Posters inciting a protest on ANZAC day are being removed around Wellington.

The posters contain allegations against the New Zealand Defence Force and the SAS and are being removed by poster company Phantom Billstickers.

The posters reference Nicky Hager and Jon Stephenson’s book Hit and Run, alleging the SAS was involved in an Afghanistan operation that led to civilian deaths in 2010.

The posters include a Defence Force contact number.

They also list as the main contact Lieutenant General Tim Keating, who announced his resignation on the same day the posters went up.

According to a Facebook page claiming responsibility called Hit and Run Inquiry Campaign, the posters went up around Wellington on April 3.

The page posted photos depicting posters in several locations.

The owner of the Facebook page has been contacted and say they will issue a response to Newswire at the end of tomorrow.

NewsWire phoned the number on the posters and reached a Defence Force contact desk, who transferred NewsWire to Phil Murray, a senior communications advisor, who asked for questions to be emailed.

Mr Murray’s response email says: “The Defence Force has no comment to make on the posters”.

Phantom Billstickers, which owns some of the advertising spaces that have been pasted over, is removing them.

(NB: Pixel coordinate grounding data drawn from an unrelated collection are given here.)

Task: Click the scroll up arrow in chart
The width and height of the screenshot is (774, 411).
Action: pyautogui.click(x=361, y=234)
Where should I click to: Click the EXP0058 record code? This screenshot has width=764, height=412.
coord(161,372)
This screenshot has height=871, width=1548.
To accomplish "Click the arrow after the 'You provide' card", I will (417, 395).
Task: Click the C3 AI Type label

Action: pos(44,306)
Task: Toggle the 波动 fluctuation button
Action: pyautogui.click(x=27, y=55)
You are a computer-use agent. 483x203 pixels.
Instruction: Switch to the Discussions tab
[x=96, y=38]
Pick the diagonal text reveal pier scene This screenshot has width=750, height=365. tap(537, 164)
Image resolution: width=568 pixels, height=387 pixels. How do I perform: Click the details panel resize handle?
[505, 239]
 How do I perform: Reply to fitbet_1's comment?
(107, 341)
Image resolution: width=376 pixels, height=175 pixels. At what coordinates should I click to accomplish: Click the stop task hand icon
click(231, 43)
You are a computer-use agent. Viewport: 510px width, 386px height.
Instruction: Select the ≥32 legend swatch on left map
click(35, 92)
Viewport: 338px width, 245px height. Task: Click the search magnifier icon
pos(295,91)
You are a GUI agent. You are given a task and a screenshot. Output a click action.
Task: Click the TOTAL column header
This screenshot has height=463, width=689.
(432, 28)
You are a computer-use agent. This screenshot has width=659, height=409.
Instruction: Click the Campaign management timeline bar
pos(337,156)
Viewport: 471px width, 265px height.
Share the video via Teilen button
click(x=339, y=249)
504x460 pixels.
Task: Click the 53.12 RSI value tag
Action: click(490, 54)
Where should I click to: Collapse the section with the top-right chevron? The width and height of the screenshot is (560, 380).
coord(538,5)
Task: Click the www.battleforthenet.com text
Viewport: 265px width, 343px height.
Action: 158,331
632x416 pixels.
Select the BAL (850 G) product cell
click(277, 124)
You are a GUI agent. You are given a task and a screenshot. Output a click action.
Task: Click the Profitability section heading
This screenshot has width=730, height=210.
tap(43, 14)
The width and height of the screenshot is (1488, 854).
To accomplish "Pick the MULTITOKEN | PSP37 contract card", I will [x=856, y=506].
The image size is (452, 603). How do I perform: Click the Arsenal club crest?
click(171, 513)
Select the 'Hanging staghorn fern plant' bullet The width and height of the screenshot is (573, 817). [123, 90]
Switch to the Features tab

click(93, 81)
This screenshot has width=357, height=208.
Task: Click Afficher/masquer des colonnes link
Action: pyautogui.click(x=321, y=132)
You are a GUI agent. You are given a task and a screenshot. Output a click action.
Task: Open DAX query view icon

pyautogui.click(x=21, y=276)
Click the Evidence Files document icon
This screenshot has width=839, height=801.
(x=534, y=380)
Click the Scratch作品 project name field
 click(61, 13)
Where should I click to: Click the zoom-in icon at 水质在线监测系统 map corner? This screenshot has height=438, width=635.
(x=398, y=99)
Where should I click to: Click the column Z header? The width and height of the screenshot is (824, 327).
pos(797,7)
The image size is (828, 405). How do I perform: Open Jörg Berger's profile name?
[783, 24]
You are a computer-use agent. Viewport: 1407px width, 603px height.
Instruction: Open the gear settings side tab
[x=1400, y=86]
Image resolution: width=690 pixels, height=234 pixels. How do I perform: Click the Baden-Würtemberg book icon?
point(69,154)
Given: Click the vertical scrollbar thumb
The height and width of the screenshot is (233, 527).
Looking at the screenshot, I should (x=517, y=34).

Ash McKenzie, national operations manager for Phantom, says the posters are illegal.

“They have no business being there.”

Phantom Billstickers became aware of the posters on April 4 and are removing the majority of them today, she says.

Ms McKenzie says it is often difficult to catch the “cheeky culprits”.

“We do daily check runs to ensure we catch out any rogue pasting on our sites.

“What tends to happen with these illegal paste-ups is they will do them in the middle of the night, when they are less likely to be caught in the act.”